If someone was your worst enemy, the person who made all your mistakes for you so that all you can do is repeat them over and over again, could you ever forgive them?

“I was so young then, Jacky, and I was never a good mother to you. I wish I could do it all over.”

If that same person who had wronged you, if she’d finally found you and told you she was sorry, would you forgive her then?

“Tommy, the guy I was living with when you ran away, he’s dead now. He got killed in a motorcycle accident. I looked after that, but I never found you. Until now.”
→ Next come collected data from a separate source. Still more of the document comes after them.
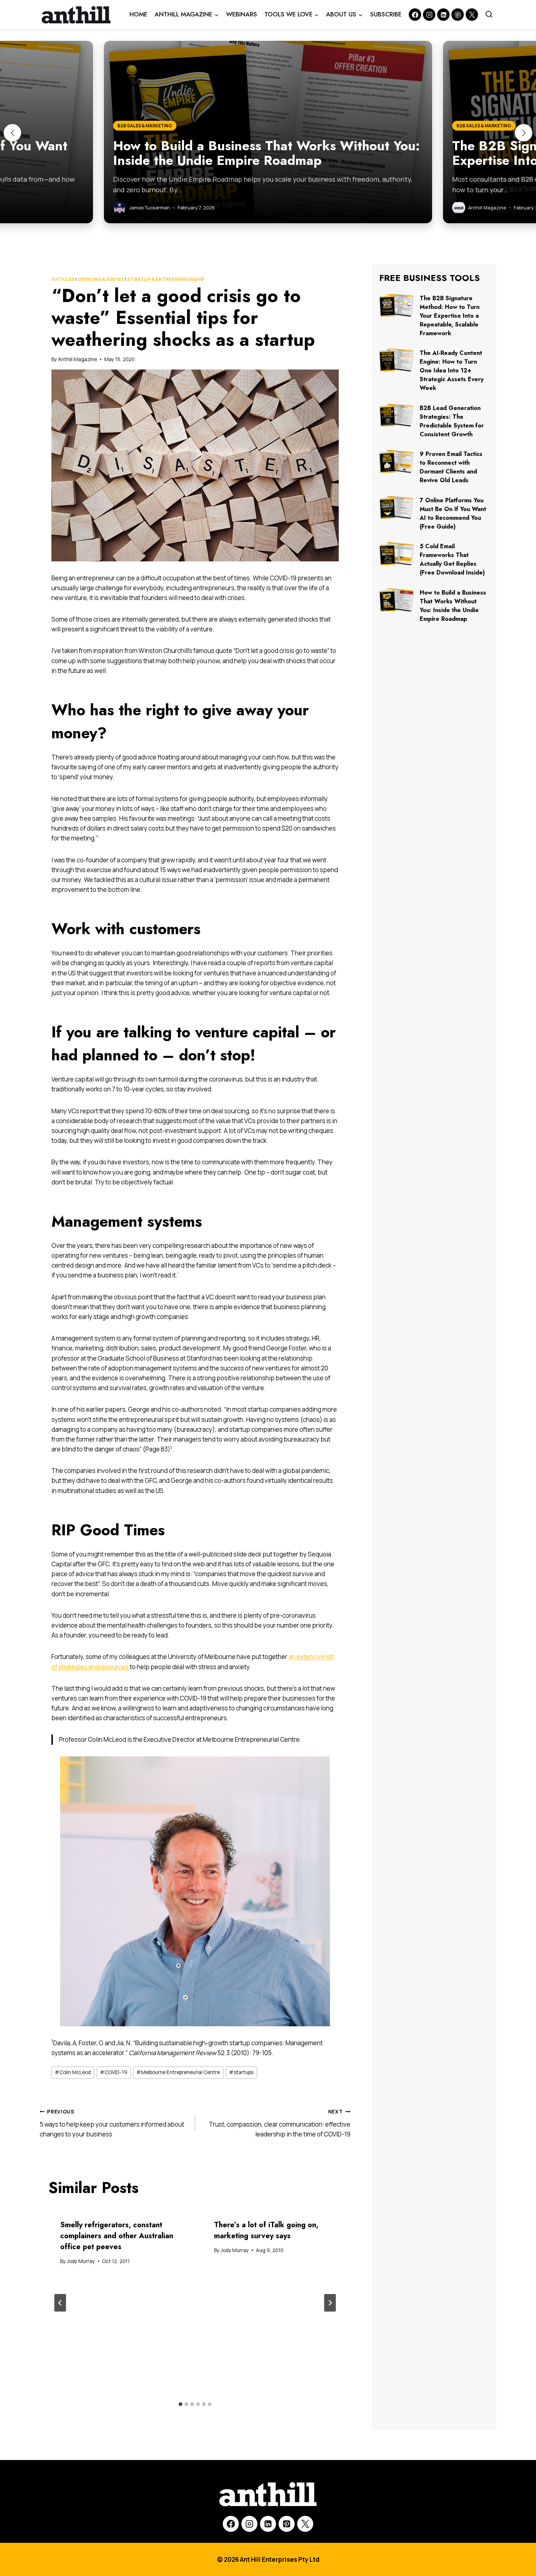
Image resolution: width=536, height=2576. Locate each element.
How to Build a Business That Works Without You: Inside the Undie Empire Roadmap (453, 605)
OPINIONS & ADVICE (101, 279)
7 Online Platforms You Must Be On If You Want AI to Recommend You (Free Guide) (453, 513)
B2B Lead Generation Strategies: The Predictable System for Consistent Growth (452, 421)
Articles (63, 279)
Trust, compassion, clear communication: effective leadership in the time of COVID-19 (279, 2123)
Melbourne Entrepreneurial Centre (178, 2072)
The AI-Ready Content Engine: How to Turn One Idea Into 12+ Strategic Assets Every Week (451, 370)
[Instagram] (429, 14)
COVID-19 (113, 2072)
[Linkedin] (443, 14)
And what if that person had never really been bad? What if she’d just been fucked up and then fucked over, by all the people who were suppose to love her? Could you still love her?

What if maybe you were one of those people?

She began to cry, softly. “God, Jacky, say something. Jacky, say anything, please…”

If you had to choose between loving her and forgiving her, which would you pick? Does it even make a difference?

+

I took the blanket out of her hand, what was left of it. It was nothing now, barely a rag. I held it up to my mother and smiled my crooked smile, the best one I had. She tried smiling too, and then everything that happens at times like these happened. Sometimes, I like to think that those two pictures in her purse shined together, like faith. One prayed for his mother’s love, and the other for a second chance. Sometimes they prayed together, for the same thing. They prayed for me, and for that, I was thankful.